Not being able to work, difficulties staying out of the hospital.
The dual desire to live and die, fighting it out everyday.
Not being able to sustain relationships.
Specifics of this time:
*some voices gone, hope but fear and expectations.
*realization some of this illness is just me.
*realization with some symptoms gone life is still real hard.
*new found sexuality and possibilities of relationships and how much work it’ll take.
*realization of how much time and opportunities I’ve lost from bring mentally ill.
*finally having friends and in my opinion with one connecting piece that may weaken soon
*sister less avaliable
*everyone moves on/ahead but me
Things have been rough for awhile, real bad depression wise for at least a couple months and more like 6-9 months with a few small breaks in between. Some people wonder how you can consider suicide, but a lot of people understand the feeling of what it is like to want to die but being able to overcome it in some way. I can’t get that overcoming part down… the bad outweigh the good by so much it’s ridiculous, there is not enough pleasure to even slightly offset the immense emotional pain I am in. I don’t have kids to take care of. People would miss me but most of them I think would get over it with time. I don’t see me contributing to the world and I don’t see the pain ending enough to have any sort of quality of life. My “good days” are probably other people’s “okay days.” I just wake up with this sense of dread of another day, more pain, more pretense, more survival, and hopefully some distraction. Distraction has been the only thing that’s been helping lately while it is totally false that you can “fake it till you make it” it does give you something to do and put energy into. Plastic fantastic. My condition is chronic, this is a life long thing that is all I have ever really known and escape is so appealing. I don’t have much faith in my psychiatrist or medication. The work I do to stay alive is work I do and I’m terrified I’m about ready to give that up.
I’ve been falling apart since last fall, unraveling slowly at first.
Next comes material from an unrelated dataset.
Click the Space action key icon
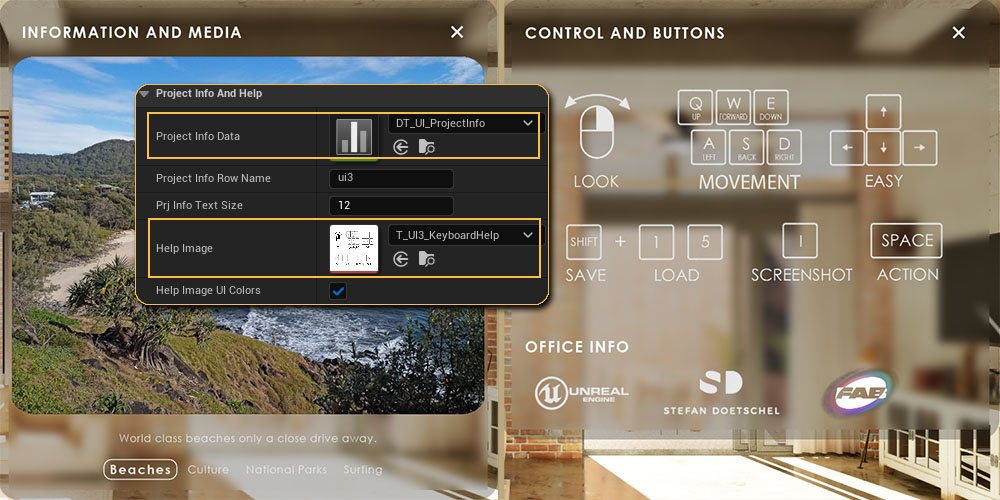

I remember when it got so bad (just the depression not suicidal) that I went to the ER with the knowledge that I could spend my 31st b-day in the hospital. It’s been a slow drag and then after the last hospitalization there was a weird transition time. Adjusting to no constant voices and just a weird state that I don’t ever recall being in that lasted for a month or so. Then the depression hit full force again, this time with major self harm urges. I spent a month in Partial which did practically nothing. A few weeks ago a set of the voices that are intermittent came back, I call them the back 2s. I think they just may be parts of me I don’t want to acknowledge or can’t or whatever. But they have been coming and going since. I’ve been extremely suicidal and self harm urges. I took apart that razor the other day. I took 25mg Valium just to stop the pain. I’ve been trying to blast the voices out with music, reason with them. Some part of me or the back 2s or whatever you want to call it, REALLY wants to die. And I’m scared. This morning I had it all figured out I don’t want to go into it because of giving other peoples ideas but part of it was that I turned off my phone. This may seem really stupid to a lot of people but when I’m really down I lay down with my phone next to me hoping someone calls/texts/comments on a blog or I check my e-mail and Facebook. There is still that hope and sometimes I can reach out to others. Not only was I not capable of reaching out to others this morning (busy planning my demise) I made it so they couldn’t help. My sister thinks that’s dumb because there is the house phone and obviously people live here and all but to me it shows my mindset.
So now I’m scared of myself. I have an appointment with the therapist on Tuesday and will have her put me in the hospital if I can’t get in to see my case manager tomorrow to have her do it. Pray I can make it till Tuesday and this part that has some hope can stay in the front because I’m afraid the suicidal part can come out and act quick and it will all be over.